→ Text:
The birth of Harrods
4 Cable Street is an unlikely setting for the origins of the famous West End emporium, but in 1834 Charles Henry Harrod, aged 35, set up a wholesale grocery and tea merchant's store here, living nearby in Rosemary Lane. It remained here probably until 1855, by which time he had another branch at Eastcheap, and began the move to Knightsbridge in 1863. (Most department stores began as drapers' shops.) It was his son Charles Digby Harrod who began the expansion in the 1860s, and the rest is history!
The site is now a noodle bar and
grill [left]. From
the 1830s until the end of the 19th century, Harrod's Court was a small
alley running from the south-west corner of Wellclose Square into Well
Street [now Ensign Street], though Weller's map of 1868 lists it as
Hard's Place, and another source as Harrald's Place, so the connection
with the family is uncertain.
The
Vestry was keen to build a public library, but only had power to raise
1d. on the rates, yielding £600 for the running costs. Public donations
were sought, and John
Passmore Edwards,
the 'Cornish Carnegie', made a major contribution. (He also funded the
Passmore Edwards Sailors' Palace, on West India Dock Road, for the
British and Foreign Sailors Society.) It was
built, in Portland stone and
brick, to the right of the Town Hall [left - drawing
of 1898],
running down the side of Prospect [now Library] Place. Goad's 1899 insurance map - right - shows the adjacent Library, Vestry Hall (under extension at the time) and Wesleyan Chapel. The foundation
stone was laid on 28 September 1897,
and Lord Russell, the Lord Chief Justice, opened it in October 1898. A
children's library was added in 1929.
Passmore Edwards also gave two stone sculptures, representing Literature and Art [left],
which were set on either side of the curved pediment of the porch which
was flanked by massive Ionic columns. They were the work of Nathaniel
Hitch
(1845-1938), who had trained with the architectural sculptors
Farmer & Brindley and produced a great deal of work for churches
and other buildings for the leading architects of the day, including
H.P. Burke Downing, H. Fuller Clark, W.D. Caröe, Paul Waterhouse and
T.H. Lyon and particularly John and Frank Loughborough Pearson. His
firm was based at 60 Harleyford Road, Battersea, and his son Frederick
Brook Hitch continued the work. For more on Hitch, including a
forthcoming catalogue of his papers (held at the Henry Moore Archive in
Leeds) by Gordon Lawson, see here.

→ Work order 1:
Answer these questions from the local history text:
(a) How old was Charles Henry Harrod when he set up his store at 4 Cable Street in 1834?
(b) Who opened the library in October 1898?
(c) What did the two stone sculptures given by Passmore Edwards represent?
→ Work order 2:
Quote the local history text from "Passmore Edwards also" up to and including "Lawson, see here.".
Rely on the local history text alone.

→ Study material:
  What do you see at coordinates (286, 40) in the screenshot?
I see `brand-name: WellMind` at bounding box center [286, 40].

--

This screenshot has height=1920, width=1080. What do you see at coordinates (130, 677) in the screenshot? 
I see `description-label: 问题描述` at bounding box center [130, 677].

→ Expected answer 1:
(a) He was 35.
(b) Lord Russell, the Lord Chief Justice, opened it.
(c) They represented Literature and Art.

→ Expected answer 2:
Passmore Edwards also gave two stone sculptures, representing Literature and Art [left],
which were set on either side of the curved pediment of the porch which
was flanked by massive Ionic columns. They were the work of Nathaniel
Hitch
(1845-1938), who had trained with the architectural sculptors
Farmer & Brindley and produced a great deal of work for churches
and other buildings for the leading architects of the day, including
H.P. Burke Downing, H. Fuller Clark, W.D. Caröe, Paul Waterhouse and
T.H. Lyon and particularly John and Frank Loughborough Pearson. His
firm was based at 60 Harleyford Road, Battersea, and his son Frederick
Brook Hitch continued the work. For more on Hitch, including a
forthcoming catalogue of his papers (held at the Henry Moore Archive in
Leeds) by Gordon Lawson, see here.